- _Work to be completed_:
Wherever the line that contains "The image size" falls, repeat it and the lines after it exactly until the records end, without any pictures.

Dataset entries
--------------------------------------------------
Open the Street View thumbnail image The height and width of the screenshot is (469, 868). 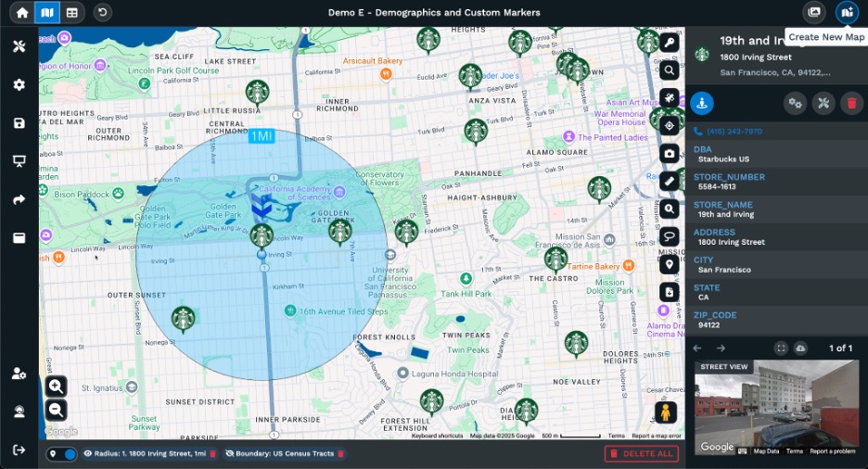coord(776,408)
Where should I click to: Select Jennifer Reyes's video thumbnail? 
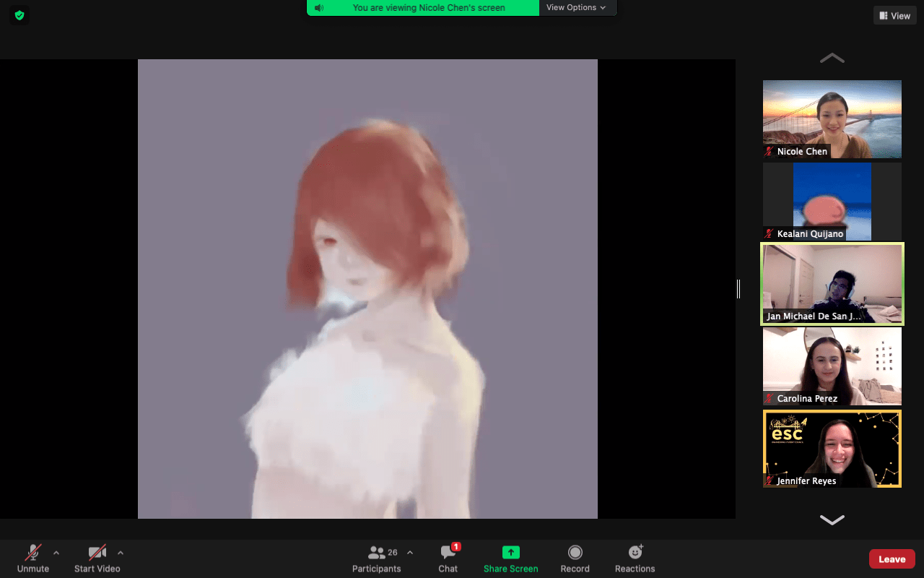pyautogui.click(x=832, y=449)
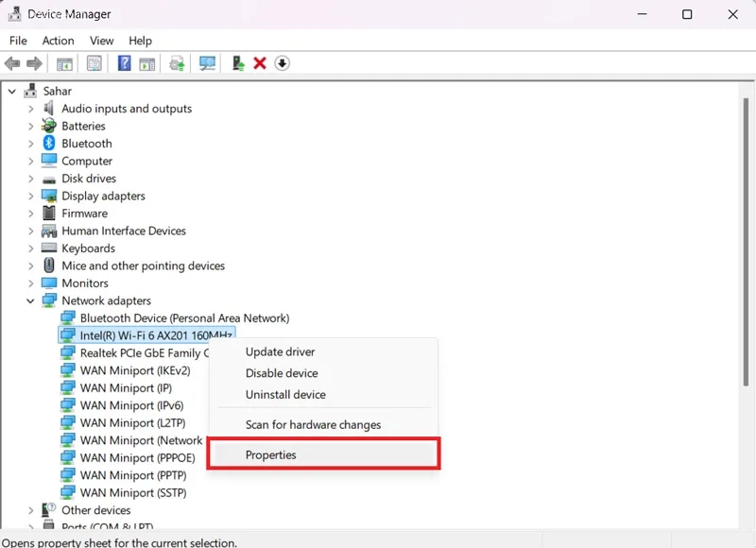756x548 pixels.
Task: Expand the Other devices category
Action: point(30,510)
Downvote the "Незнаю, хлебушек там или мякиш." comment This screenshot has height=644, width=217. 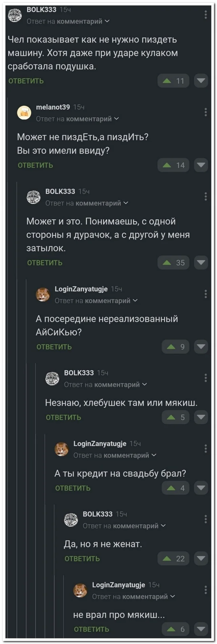coord(201,417)
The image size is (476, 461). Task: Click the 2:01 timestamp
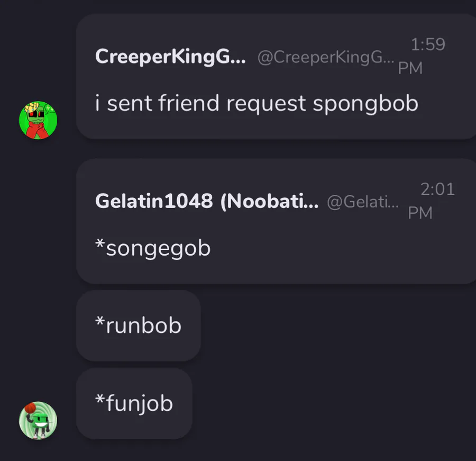tap(437, 189)
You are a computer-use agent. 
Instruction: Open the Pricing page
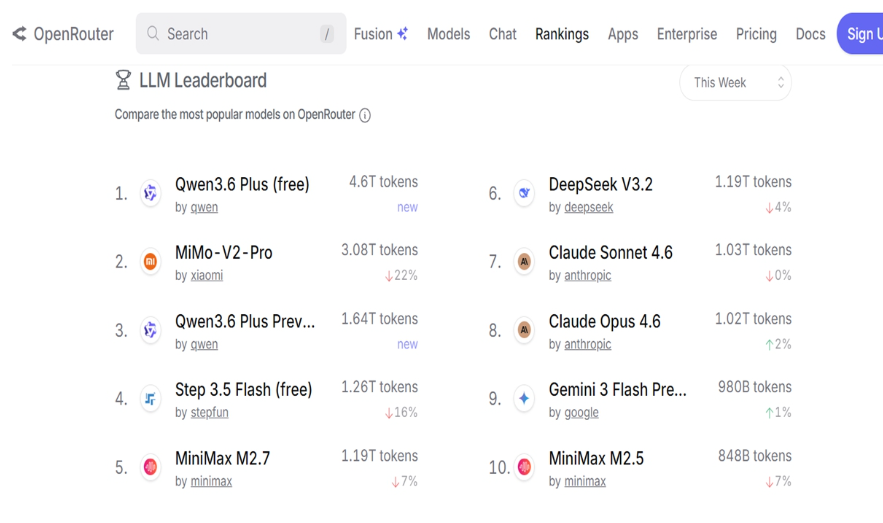(756, 34)
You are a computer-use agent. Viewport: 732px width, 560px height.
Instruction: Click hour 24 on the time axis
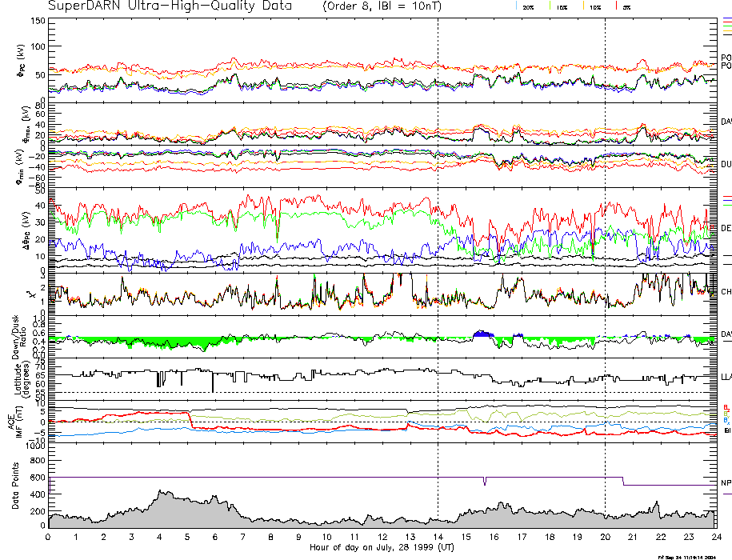click(x=715, y=538)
--------------------------------------------------
- _Exercise response_:
The image size is (476, 461). Task: Click the 2:01 timestamp
tap(437, 189)
You are a computer-use agent. 
Instruction: Open the Pricing page
(756, 34)
You are a computer-use agent. Viewport: 732px width, 560px height.
Instruction: Click hour 24 on the time axis
click(x=715, y=538)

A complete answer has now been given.